Social media has trivial effect on teens, says UK study

LONDON – Widespread fears over the harmful effects on teenagers of spending hours on social media could be misplaced, according to a major British study.

It claims online activity has only a “trivial” effect on their happiness, flying in the face of research and the prevailing opinion of many parents.

The survey of 12000 teenagers suggests that less than 1% of adolescent unhappiness can be blamed on the use of sites such as Facebook.

Lead co-author Professor Andrew Przybylski, of the University of Oxford, said society should “retire the notion” of focusing on the amount of time which young users spend online.

Instead, research should examine if particular aspects of online behaviour had negative impacts on mental health, such as looking at potentially harmful pages or posts. The study said leading social media companies had data which could shed light on the problem but were reluctant to share it with scientists.

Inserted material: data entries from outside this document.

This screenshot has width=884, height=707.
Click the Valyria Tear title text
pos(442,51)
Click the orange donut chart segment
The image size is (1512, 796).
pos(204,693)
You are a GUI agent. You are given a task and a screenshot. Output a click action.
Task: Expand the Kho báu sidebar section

The researchers added: “We show that social media effects are not a one-way street. They are nuanced, reciprocal, possibly contingent on gender, and arguably trivial in size.”

Przybylski said the debate over internet usage often focused on tragedies, but added: “Tragedies are a poor form of evidence.”

The study followed teen social media use from 2009 to 2016 as part of a long-term survey of households. It concluded that lower life satisfaction led to an increase in activity while social media use led to lower life satisfaction, but the trends were only “modest”.

Co-lead author Amy Orben said: “What this shows us is we need to stop looking at social media as a whole and to think about the nuances.”

She added statistical analysis concluded that “99.75% of a young person’s life satisfaction for a given year had nothing to do with how they used social media”. This indicated that such websites accounted for “less than 1%” of a teenager’s life satisfaction.

“If we find that a specific activity is more harmful than the rest, that would be an opportunity to think about what we can do instead of decrying that everything is bad,” Orben said.

In the journal Proceedings of the National Academy of Sciences, Przybylski said concerns over screen time were reminiscent of those in the early 1980s about the arcade game Space Invaders.

Dr Max Davie, from the Royal College of Paediatrics and Child Health, said: “This paper suggests that social media has a limited effect on teenage life satisfaction. However, there are still issues around screen time more generally and a risk that screen time may interfere with other important activities like sleep, exercise and spending time with family or friends.

“We recommend families follow our guidance and avoid screen use for one hour before bed.”